Just potter around in quest of the best
steering-gear, or try to decide whether you sill set up your rigging with
old-fashioned lanyards or with turnbuckles, if you want strain of detail. Shall
the binnacle be located in front of the wheel in the center of the beam? or
shall it be located to one side in front of the wheel? There is room for a
library of sea-dog controversy. Then there is the problem of gasoline, fifteen
hundred gallons of it. What are the safest ways to tank it and to pipe it? and
which is the best fire-extinguisher for a gasoline fire? Then there is the
pretty problem of the life-boat and the storage of same. And when that is
finished, come the cook and cabin-boy to confront one with nightmare
possibilities. It is a small boat, and we will be packed close together. The
servant-girl problem of landsmen pales to insignificance. We did select one
cabin-boy and by that much were our troubles eased. And then the cabin-boy fell
in love and resigned.
And in the meantime how is one to find time to
study navigation when he is divided between those problems and the earning of
the money wherewith to settle the problems? Neither Roscoe nor I knows
anything about navigation, and the summer is gone, and we are about to start,
and the problems are thicker than ever, and the treasure is stuffed with
emptiness. Well, anyway, it takes years to learn seamanship, and both of us are
seamen. If we don't find the time, we'll lay in the books and instruments and
teach ourselves navigation on the ocean between San Francisco and Hawaii.
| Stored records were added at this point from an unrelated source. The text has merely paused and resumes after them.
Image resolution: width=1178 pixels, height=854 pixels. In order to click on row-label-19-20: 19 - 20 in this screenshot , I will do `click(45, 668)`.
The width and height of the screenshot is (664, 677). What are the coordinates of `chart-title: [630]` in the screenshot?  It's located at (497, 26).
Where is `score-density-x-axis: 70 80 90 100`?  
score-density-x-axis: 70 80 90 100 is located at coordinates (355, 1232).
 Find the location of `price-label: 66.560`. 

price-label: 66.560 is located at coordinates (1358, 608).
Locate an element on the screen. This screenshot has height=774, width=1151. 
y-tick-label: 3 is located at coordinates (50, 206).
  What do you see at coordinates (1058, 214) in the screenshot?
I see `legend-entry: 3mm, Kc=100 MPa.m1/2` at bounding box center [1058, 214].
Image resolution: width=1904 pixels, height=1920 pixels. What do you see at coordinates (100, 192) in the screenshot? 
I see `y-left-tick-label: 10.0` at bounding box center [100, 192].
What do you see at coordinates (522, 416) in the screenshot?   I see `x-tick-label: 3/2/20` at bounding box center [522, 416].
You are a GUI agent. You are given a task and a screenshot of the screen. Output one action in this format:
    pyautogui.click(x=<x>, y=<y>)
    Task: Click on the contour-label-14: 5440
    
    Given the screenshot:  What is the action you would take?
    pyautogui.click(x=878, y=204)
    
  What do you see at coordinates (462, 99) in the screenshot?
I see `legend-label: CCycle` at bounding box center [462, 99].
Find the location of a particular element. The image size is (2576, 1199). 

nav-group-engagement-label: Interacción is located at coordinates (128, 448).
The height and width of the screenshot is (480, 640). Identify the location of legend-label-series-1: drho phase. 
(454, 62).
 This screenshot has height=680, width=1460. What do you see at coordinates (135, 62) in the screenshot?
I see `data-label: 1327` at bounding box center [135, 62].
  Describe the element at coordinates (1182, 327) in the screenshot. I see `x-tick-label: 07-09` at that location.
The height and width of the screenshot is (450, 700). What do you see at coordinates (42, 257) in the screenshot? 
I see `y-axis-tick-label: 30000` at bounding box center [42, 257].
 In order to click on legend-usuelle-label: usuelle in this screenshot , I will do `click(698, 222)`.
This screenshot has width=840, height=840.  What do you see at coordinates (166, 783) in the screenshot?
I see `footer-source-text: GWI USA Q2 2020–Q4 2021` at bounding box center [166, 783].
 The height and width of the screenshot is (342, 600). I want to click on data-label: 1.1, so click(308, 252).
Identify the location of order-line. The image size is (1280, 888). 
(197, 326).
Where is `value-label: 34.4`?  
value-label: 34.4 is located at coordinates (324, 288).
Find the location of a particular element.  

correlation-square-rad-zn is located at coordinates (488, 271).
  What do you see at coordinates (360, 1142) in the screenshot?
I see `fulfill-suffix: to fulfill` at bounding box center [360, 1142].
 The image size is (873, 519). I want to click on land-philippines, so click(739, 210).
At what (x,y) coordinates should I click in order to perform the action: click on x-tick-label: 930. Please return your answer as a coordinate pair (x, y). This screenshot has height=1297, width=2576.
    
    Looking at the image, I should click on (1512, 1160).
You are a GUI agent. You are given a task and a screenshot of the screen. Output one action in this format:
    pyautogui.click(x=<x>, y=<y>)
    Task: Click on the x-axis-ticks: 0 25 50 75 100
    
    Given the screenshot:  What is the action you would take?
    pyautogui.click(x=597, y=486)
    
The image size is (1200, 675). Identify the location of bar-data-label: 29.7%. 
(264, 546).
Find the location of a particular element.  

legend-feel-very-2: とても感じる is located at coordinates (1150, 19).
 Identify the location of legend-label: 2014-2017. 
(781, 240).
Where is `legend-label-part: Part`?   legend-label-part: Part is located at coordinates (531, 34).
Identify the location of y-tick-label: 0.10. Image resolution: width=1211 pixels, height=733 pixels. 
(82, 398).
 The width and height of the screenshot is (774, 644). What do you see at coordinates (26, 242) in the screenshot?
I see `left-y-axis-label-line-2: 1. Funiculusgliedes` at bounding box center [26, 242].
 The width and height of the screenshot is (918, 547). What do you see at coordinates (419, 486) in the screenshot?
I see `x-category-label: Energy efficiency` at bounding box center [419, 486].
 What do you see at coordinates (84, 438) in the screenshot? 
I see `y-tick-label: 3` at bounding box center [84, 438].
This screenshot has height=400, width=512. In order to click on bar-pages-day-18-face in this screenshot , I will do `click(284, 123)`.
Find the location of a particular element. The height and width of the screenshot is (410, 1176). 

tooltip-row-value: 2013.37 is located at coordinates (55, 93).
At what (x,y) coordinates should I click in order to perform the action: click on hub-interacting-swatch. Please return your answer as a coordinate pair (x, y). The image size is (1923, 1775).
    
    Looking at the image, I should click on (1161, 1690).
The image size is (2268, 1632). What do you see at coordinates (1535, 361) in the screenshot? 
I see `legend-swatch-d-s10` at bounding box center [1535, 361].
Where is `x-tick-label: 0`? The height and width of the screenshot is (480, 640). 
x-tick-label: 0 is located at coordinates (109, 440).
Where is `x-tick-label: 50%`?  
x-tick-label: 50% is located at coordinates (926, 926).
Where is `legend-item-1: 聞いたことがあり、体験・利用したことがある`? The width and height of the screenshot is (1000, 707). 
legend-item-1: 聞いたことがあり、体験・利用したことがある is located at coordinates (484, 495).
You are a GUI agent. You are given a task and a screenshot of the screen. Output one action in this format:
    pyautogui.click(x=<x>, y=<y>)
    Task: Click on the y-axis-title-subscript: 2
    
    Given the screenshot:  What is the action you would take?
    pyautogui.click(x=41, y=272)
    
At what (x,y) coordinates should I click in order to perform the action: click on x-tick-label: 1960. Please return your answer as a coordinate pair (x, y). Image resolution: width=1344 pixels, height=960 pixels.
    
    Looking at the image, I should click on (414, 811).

There is one unfortunate and perplexing phase of
the voyage of the Snark. Roscoe, who is to be my co-navigator, believes
that the surface of the earth is concave, and that we live in the inside of a
hollow sphere. Thus, though we shall sail on the one boat, the Snark,
Roscoe will journey around the world on the inside while I shall journey around
on the outside. But of this, more anon. We threaten to be of one mind before
the voyage is completed. I am confident that I shall convert him into making
the journey on the outside, while he is equally confident that before we arrive
back in San Francisco I shall be on the inside of the earth. How he is going
to get me through the crust I don't know, but Roscoe is aye a masterful man.
P.S. - That engine! While we've got it and the dynamo and storage-battery, why not have an ice-machine? Ice in the tropics! It is more necessary than bread. Here goes for the ice-machine! Now I am plunged into chemistry, and my lips hurt, and my mind hurts, and how am I ever to find the time to study navigation?